#### EXCERPTED TEXT:
• • • • •

Another factor may be that most of the OCM participants around the nation are community oncologists, while a large portion of San Diego oncologists are hospital based.

There also is a sense that practices are performing some services the way the OCM model does, although they may not be as extensive.

For example, Redfern said his Kearny Mesa practice has managed chemotherapy complications in the office for 30 years.

“Patients call 24 hours per day, seven days per week to discuss issues and decide about need for emergency room,” he wrote in an email. “We try to manage symptoms over the phone and see patients in office and avoid the hospital.”

But what if a patient calls at 4:30 p.m. on a Friday, or 9:30 a.m. on a Saturday with symptoms that sound like they could be resolved with rehydration and antibiotics?

"If it is at night or on weekends, the patient will get sent to the ER. We then call the ER and make that step as easy as possible," he replied. "Usually we give orders to the ER staff and the patient is treated and sent back home."

That falls short of what is intended with the OCM, and what the Come Home model accomplished.

A patient’s story

Former Albuquerque banker Sharon Engel, who was recently diagnosed with breast cancer for the second time and again suffered serious chemotherapy complications, said McAneny’s model may have saved her life. At the very least, it gave her a much faster, more pleasant and healthier experience out of the hospital compared to what she endured 14 years ago.

Back then, three days after her first infusion, the drugs' side effects overwhelmed her.

• • • • •

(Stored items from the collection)
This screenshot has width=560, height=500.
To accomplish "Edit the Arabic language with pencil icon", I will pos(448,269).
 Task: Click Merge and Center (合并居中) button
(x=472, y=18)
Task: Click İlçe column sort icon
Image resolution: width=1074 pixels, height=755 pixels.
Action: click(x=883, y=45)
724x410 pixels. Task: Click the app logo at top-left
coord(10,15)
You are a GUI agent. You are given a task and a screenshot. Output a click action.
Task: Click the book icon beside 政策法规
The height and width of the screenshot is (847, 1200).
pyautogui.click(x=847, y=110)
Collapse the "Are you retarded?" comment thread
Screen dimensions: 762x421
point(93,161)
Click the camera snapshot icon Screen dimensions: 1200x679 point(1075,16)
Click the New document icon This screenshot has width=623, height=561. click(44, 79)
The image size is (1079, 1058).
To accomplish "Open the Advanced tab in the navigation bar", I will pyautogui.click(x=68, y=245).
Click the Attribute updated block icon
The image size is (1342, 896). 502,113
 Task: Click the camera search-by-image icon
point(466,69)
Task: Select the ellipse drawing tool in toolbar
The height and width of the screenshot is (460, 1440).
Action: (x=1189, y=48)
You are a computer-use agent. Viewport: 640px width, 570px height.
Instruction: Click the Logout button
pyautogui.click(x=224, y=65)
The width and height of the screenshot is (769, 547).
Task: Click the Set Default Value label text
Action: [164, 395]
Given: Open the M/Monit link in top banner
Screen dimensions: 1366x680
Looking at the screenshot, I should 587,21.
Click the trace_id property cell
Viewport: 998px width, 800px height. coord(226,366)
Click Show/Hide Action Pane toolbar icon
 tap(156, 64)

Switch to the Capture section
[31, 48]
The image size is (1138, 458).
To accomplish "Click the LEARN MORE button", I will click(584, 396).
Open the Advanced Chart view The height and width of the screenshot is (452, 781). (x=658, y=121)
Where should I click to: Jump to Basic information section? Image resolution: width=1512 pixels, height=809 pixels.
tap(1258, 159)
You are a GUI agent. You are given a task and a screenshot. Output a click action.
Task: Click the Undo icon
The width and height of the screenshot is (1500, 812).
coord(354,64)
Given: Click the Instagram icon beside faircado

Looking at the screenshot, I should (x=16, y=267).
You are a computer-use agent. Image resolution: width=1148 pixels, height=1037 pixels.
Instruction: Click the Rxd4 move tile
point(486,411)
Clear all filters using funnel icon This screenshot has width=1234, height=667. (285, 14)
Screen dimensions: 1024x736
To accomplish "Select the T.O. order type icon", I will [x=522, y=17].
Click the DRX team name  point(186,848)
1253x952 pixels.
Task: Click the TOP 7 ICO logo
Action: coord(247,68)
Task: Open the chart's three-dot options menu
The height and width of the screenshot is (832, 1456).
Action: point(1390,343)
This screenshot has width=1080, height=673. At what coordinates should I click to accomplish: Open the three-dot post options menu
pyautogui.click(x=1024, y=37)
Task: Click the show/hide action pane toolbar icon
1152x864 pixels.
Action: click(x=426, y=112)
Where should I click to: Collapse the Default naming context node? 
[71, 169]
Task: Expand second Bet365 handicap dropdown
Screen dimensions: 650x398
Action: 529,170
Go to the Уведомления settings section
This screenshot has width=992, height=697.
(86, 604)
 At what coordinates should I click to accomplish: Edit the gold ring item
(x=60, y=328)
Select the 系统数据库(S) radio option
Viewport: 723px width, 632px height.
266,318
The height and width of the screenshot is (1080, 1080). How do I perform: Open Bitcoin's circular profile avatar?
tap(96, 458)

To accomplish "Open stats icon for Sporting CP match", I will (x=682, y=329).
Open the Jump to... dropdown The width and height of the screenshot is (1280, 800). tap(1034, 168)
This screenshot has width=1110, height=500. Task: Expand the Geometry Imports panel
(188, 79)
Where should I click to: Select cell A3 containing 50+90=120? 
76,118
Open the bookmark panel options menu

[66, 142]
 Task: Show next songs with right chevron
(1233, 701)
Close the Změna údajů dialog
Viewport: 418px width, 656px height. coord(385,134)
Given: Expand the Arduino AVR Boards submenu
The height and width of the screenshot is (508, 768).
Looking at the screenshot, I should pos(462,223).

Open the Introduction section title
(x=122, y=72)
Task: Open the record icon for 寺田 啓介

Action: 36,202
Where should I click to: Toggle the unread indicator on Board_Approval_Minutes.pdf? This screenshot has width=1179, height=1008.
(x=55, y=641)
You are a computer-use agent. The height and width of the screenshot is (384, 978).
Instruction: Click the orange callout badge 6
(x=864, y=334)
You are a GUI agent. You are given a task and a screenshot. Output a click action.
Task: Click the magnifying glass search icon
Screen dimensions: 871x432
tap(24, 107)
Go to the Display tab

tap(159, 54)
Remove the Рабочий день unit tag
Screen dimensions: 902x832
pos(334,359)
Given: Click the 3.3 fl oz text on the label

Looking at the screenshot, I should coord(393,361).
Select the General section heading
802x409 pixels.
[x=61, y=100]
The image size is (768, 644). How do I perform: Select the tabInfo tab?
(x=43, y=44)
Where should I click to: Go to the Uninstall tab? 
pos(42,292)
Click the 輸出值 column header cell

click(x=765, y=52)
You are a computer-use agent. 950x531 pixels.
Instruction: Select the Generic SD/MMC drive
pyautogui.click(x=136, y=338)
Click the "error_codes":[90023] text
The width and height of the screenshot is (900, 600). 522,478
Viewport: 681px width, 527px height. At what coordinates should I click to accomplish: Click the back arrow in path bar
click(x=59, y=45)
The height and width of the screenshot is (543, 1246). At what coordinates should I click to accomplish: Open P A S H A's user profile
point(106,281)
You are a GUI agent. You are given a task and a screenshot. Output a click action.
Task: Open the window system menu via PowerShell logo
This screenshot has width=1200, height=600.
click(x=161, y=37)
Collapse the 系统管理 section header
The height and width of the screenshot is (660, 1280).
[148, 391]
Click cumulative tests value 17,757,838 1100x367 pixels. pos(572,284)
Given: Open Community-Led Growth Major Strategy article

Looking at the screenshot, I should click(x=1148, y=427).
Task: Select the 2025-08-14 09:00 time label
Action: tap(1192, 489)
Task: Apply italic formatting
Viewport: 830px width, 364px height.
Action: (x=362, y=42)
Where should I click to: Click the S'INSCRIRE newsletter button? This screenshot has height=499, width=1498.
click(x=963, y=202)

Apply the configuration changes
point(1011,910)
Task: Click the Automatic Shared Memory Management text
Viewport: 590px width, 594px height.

• • • • •

#### EXERCISE SET:
A – Condense the paragraph of the cancer care article that begins "Former Albuquerque banker Sharon Engel" into a bulleted list, keeping its main facts.
B – Translate this sentence from the cancer care article into Spanish: "That falls short of what is intended with the OCM, and what the Come Home model accomplished."
C – Carry the cancer care article forward from its final sentence.

#### RESPONSES:
A –
- Sharon Engel, a former Albuquerque banker, was recently diagnosed with breast cancer for the second time.
- She again had serious chemotherapy complications.
- She said McAneny's model may have saved her life.
- At the very least, it gave her a much faster, more pleasant and healthier experience out of the hospital than what she endured 14 years ago.

B – Eso no alcanza lo que se pretende con el OCM ni lo que logró el modelo Come Home.

C –
"I felt like I was dying; I just felt like crap" with a high fever and fatigue, she recalled. It was all she could do to drive herself to the closest emergency room, which admitted her for four days.

Engel recovered. But this summer, breast cancer was caught in a mammogram. And again Engel, now 72, developed serious side effects from chemotherapy — this time dehydrating diarrhea serious enough to send her to the hospital. It was late on a Saturday afternoon when she realized how quickly she was getting worse.

This time, however, Engel didn't go to the hospital.

Instead, she called McAneny's New Mexico Cancer Center, where a nurse practitioner logged her symptoms and arranged to see her the next day.

After two hours of medication and a saline drip, she went home feeling much better and got back on schedule with her chemotherapy.

McAneny said she and her team reassure patients that it’s important for them to come to her practice first, and not call 911. "We know what drugs you’re taking, what their side effects are and are not. We can take care of you here. And if you do have to go to the hospital, we’ll arrange for transportation and make sure you don’t have to wait in the ER.”

But McAneny is worried that major health systems across the country are hiring providers to treat cancer patients in hospital-based systems, or buying up physician oncology practices.

That’s apparent in some recent statistics. An April Milliman report shows patients are receiving chemotherapy infusions much more often in hospital based facilities than independent physician office practices. And the care is more expensive.

A report from a Washington, D.C., based health care research company, Avalere Health, showed hospital outpatient departments were paid 21 percent more for an average three-month chemotherapy care than physicians’ office-based practices were paid.

"That’s entirely the wrong track," McAneny said. "It might work in a small number of integrated systems, like Geisinger or the Mayo Clinic, but when there’s no competition, prices go up, not down."

Although data so far seem to support McAneny’s model, she worries that her practice may not see the future.

She sued Presbyterian Healthcare Services, Presbyterian Health plans and Presbyterian Insurance Co. Inc., challenging the fact that the health plan and the hospital were part of the same corporation, which she says violates antitrust laws.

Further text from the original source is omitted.